### ARTICLE

# Finck's Golden Cavendish



## SailorJack (Mar 1, 2008)

I never would of discovered this blend if it wasn't for a death in the family of an avid pipe smoker. I was willed nearly two pounds of this stuff seeing that I was the only other pipe smoker in the family. Of course they didn't give me any of his old pipes but in the end they may of given me something even better. My new favorite everyday blend.

I have previously ordered and smoked two other Finck blends. They were pretty enjoyable but nothing terribly outstanding. I had no high expectations on this blend particularly because I usually avoid any tobacco with the word Cavendish in it's name but this is an all brown cavendish without the black stuff that I usually dread.

The aroma in the pouch is to my nose primarily sweet Virginia. Quite nice. Upon lighting I was taken aback by how good this stuff tastes. I taste mostly sweet Virginias with the Burley poking it's head out every now and again with a little butteriness. The sweetness here just seems natural but if you tell me that there is a casing or sweetener added I will believe you. Frankly I don't care, it just tastes so yummy. The Burley seems to help tame the Virginias with virtually no tongue tingle unless you get super aggressive with your puffing.There is some nicotine here but certainly not enough for those of you who need a good buzz with their smoke. I do not.

As good as this stuff tastes it smells even better. I don't want to mislead anybody with my impressions of the aroma but let's say it is just to die for.
Sitting back, puffing this slowly and exhaling out my nose is pure Nirvana.
I can smoke bowl after bowl of this stuff and not get bored.

I am not going to tell you that this is the best blend to ever come down the pike. It's not going to replace your Pease and Gawith blends but If you are budget conscience like me , smoke a lot daily, and need or want a inexpensive , simple , tasty blend that still tastes of tobacco , never bores or bites than I hardily recommend Finck's Golden Cavendish. For the aromatic smoker that would like to experience the taste of real tobacco or a change of pace for the heavy English crowd, I believe this can be enjoyed by all. Hey ,I used to be a Latakia junkie and now smoke mostly Virginias, Burleys or some combination of the two but I have never had a blend that I enjoyed more.

This is one of their House Blends , made for them I believe by Stokkebye.
At $18.95 per pound this is my nominee for best pipe tobacco value in the land. What do you have to lose? If you don't like it than just send the rest to me. I'll even pay for the shipping. Isn't that big of me?


----------



## Professor Mike (Jun 25, 2008)

### STATED TASK 1
Name every tobacco maker or seller mentioned in the Golden Cavendish thread.
### STATED TASK 2
Pick up the Golden Cavendish thread after its last line and write the next part.

### COLLECTED MATERIAL
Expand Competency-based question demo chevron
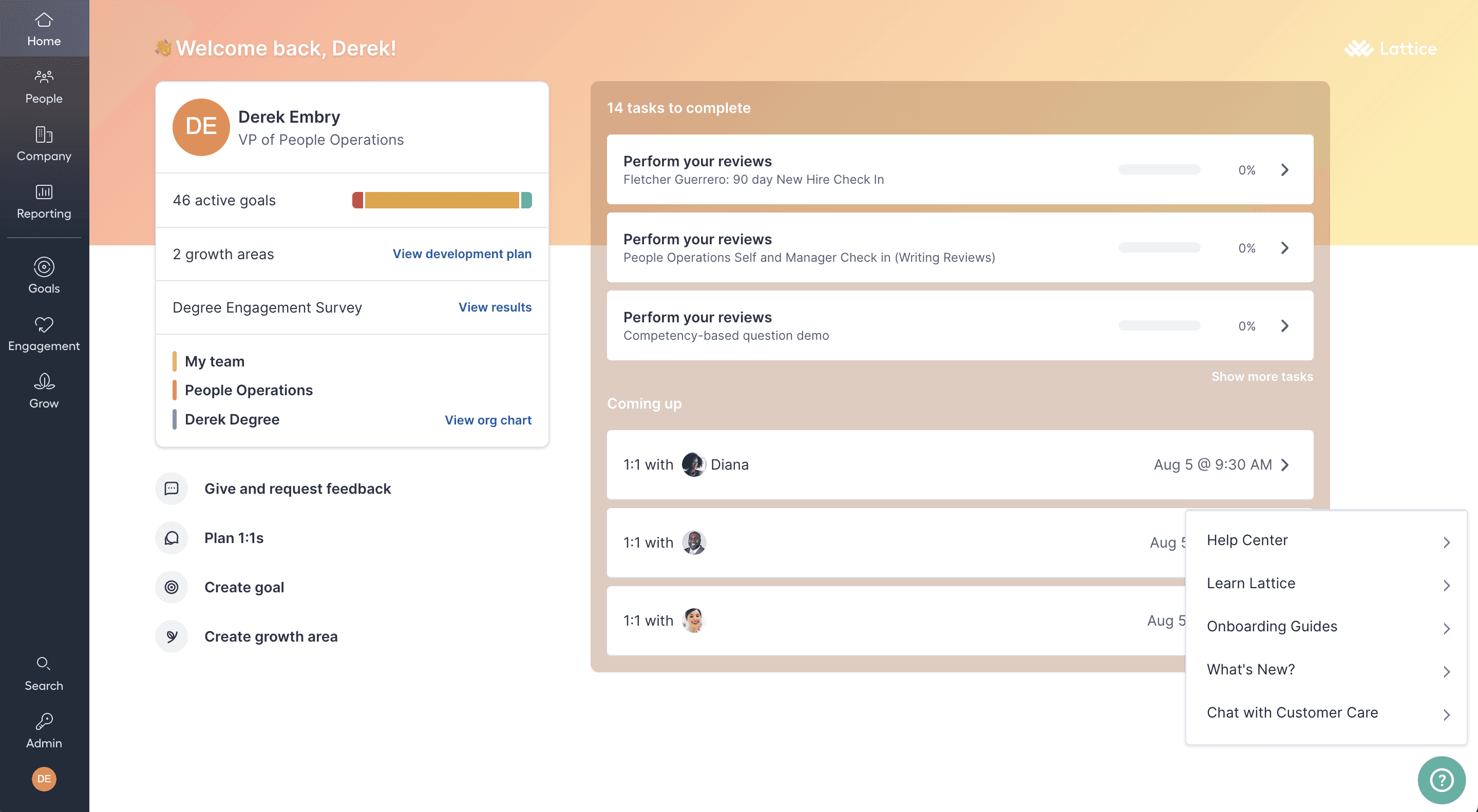The image size is (1478, 812). coord(1284,326)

### RESPONSE 1
Finck, Pease and Gawith, Stokkebye

### RESPONSE 2
Jack:
Now that you have my undivided attention,just exactly where can I get my hands on some of this wonderous blend. 

Mike


----------



## SailorJack (Mar 1, 2008)

finckcigarcompany.com It's in the bulk pipe tobacco section. It's one of their House Blends. $18.95/lb + shipping. Make sure it's the one that comes in the 1lb. bag and not the one in the 14oz. Trust me you will like this. I'm not a aromatic smoker for the most part. I consider this blend a semi-aromatic. The topping seems to be mainly a little sweetener added possibly but it still tastes and smells of good tobacco. I can honestly smoke bowl after bowl of this stuff and still be looking for more. I have other blends that cost way more that I don't enjoy half as much as Finck's Golden Cavendish.


----------



## SailorJack (Mar 1, 2008)

Also Mike, they are in I believe San Antonio Texas. Which is a lot closer to you in Arkansas than me here in Jersey. No-Duh! Yes I figured that out all be myself.


----------



## Professor Mike (Jun 25, 2008)

SailorJack said:


> Also Mike, they are in I believe San Antonio Texas. Which is a lot closer to you in Arkansas than me here in Jersey. No-Duh! Yes I figured that out all be myself.


 Jack:
I beleive that you are correct on the location. I'm from Texas. Far West Texas,Fort Davis area. Moved to Arkansas a few years ago. How far are you from Bricktown,NJ?

Mike


----------



## SailorJack (Mar 1, 2008)

I'm only about 15 mins. from Bricktown. My brother-in-law and family live there.


----------



## Professor Mike (Jun 25, 2008)

SailorJack said:


> I'm only about 15 mins. from Bricktown. My brother-in-law and family live there.


 Jack:
Short version of a long story: Summer 1968 working ER in Little Rock,Ar. took care of a couple from Bricktown involved in a MVA. Mr&Mrs Ceasar. Extremely small world!!!!!!!!!!!!!!!

Mike


----------



## Professor Mike (Jun 25, 2008)

SailorJack sent me a generous sample of this blend along with several others. I've got to say this is one of the most enjoyable tobaccos I've smoked in quite sometime Great tobacco taste only ever so slighty sweet.
I would highly recommend Finck's Golden Cavendish. At 18.95/lb it's a real bargin. Thats about $1.18 an ounce. Once again many thanks SailorJack.

Mike:tu

I've ordered 2lbs to smoke and additional 2lbs to age.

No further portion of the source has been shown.